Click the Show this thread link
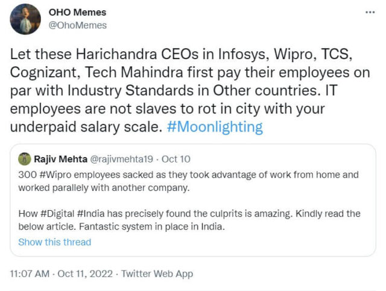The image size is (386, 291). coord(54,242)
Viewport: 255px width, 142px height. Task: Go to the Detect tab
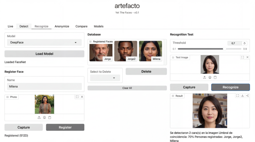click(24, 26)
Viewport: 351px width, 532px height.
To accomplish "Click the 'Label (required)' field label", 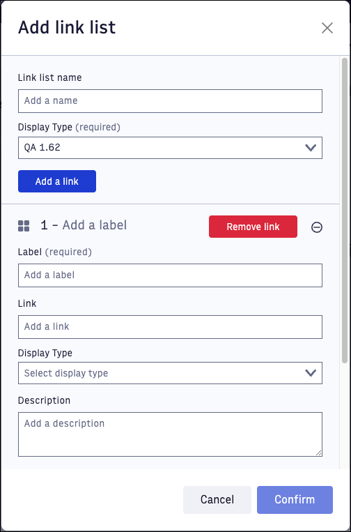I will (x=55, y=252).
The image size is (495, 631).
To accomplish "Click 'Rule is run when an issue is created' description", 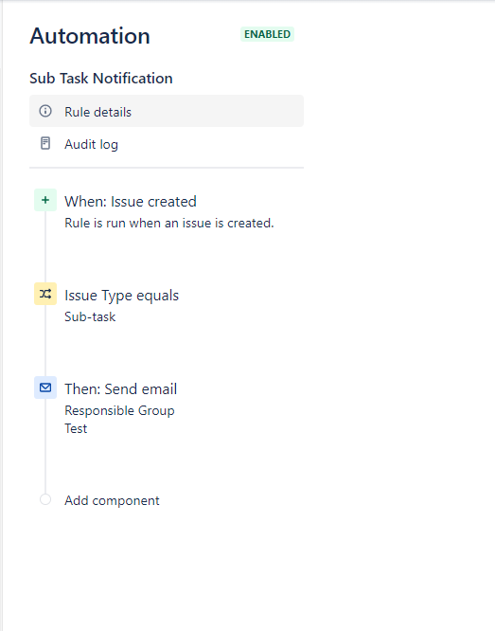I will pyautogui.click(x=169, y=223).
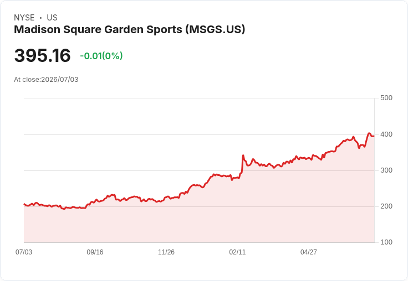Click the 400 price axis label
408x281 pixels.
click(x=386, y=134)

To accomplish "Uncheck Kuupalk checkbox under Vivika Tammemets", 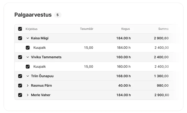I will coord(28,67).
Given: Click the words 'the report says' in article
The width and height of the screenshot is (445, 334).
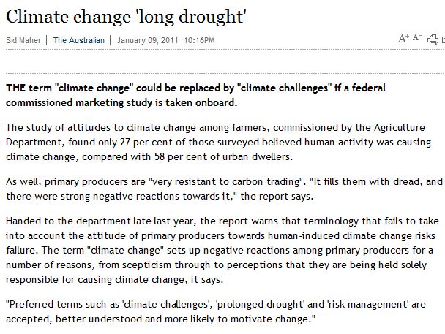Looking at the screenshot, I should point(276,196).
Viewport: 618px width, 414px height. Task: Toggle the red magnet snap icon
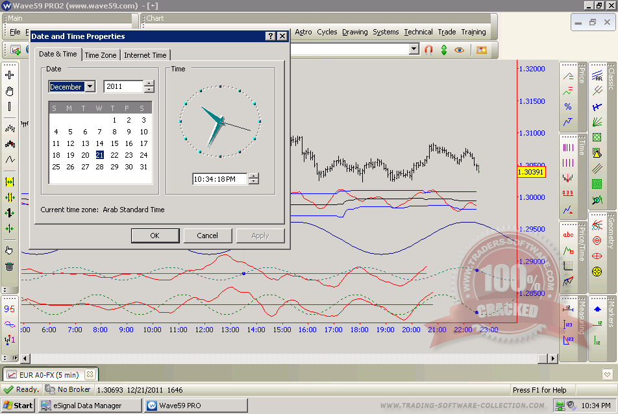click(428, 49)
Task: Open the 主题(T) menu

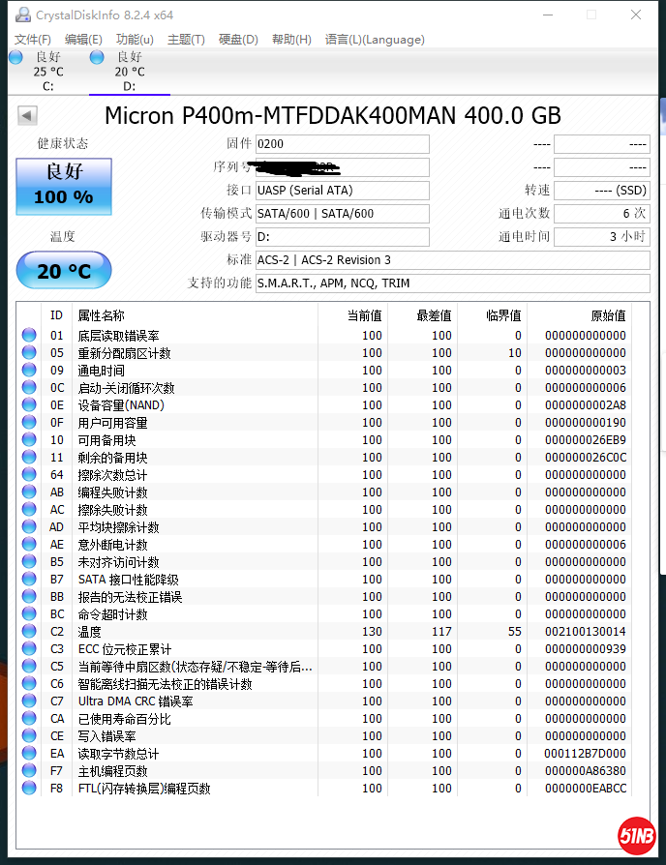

---

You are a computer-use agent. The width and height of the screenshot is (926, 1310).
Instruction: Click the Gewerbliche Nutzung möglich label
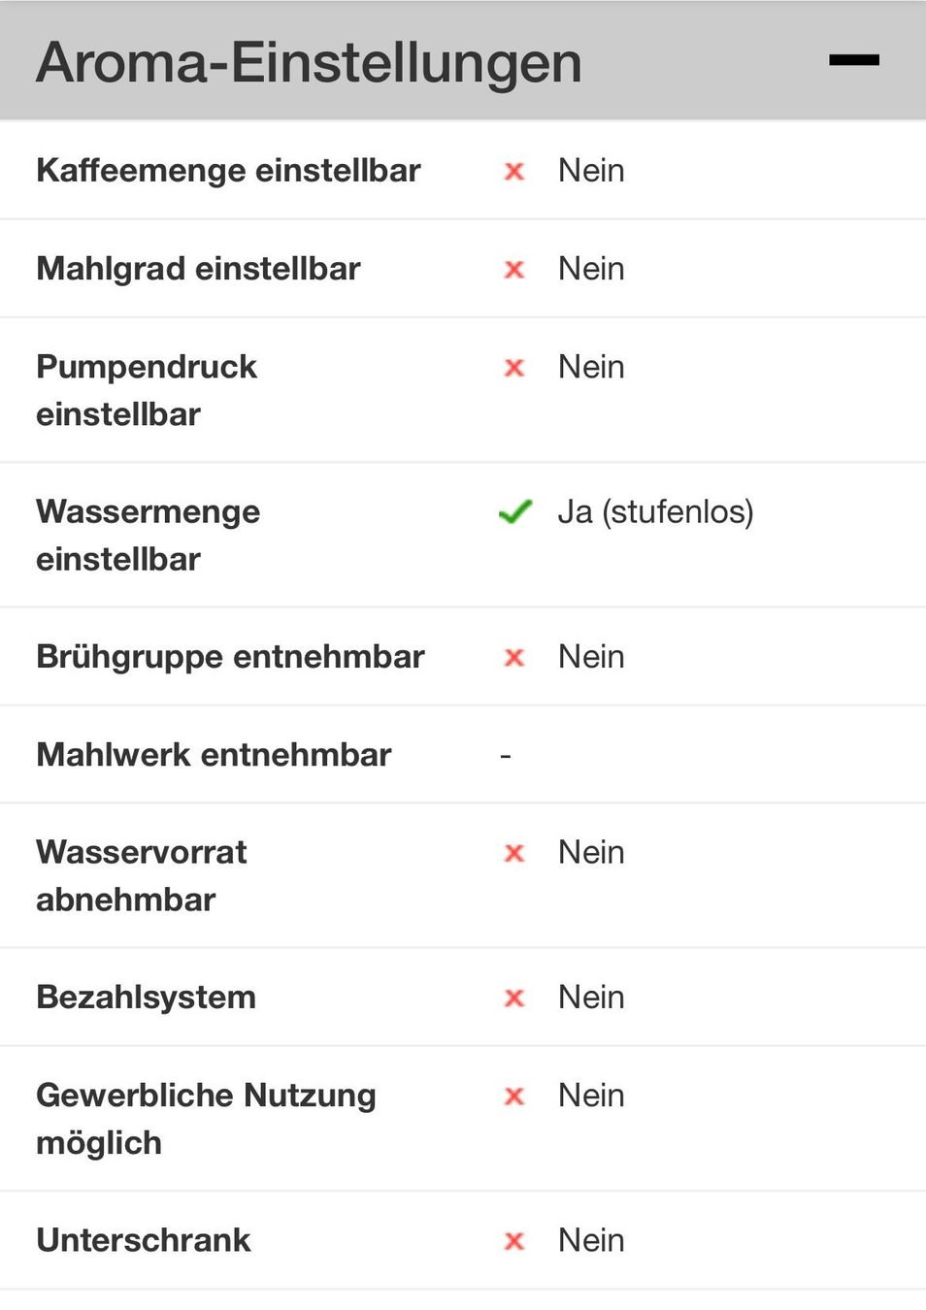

...

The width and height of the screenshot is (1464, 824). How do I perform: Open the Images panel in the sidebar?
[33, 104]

#### [Aim of the task]
Rescale the rows starting with the line containing "Viewport: 618px width, 414px" and going on through the line containing "Task: Open the 主题(T) menu", and give only those lines. Repeat the requests as they stand, multiply each click coordinate in the answers by 0.95, round to whole numbers with halves going up, and leave out the pictures.

#### [Full response]
Viewport: 618px width, 414px height. Task: Toggle the red magnet snap icon
click(407, 47)
Task: Open the 主题(T) menu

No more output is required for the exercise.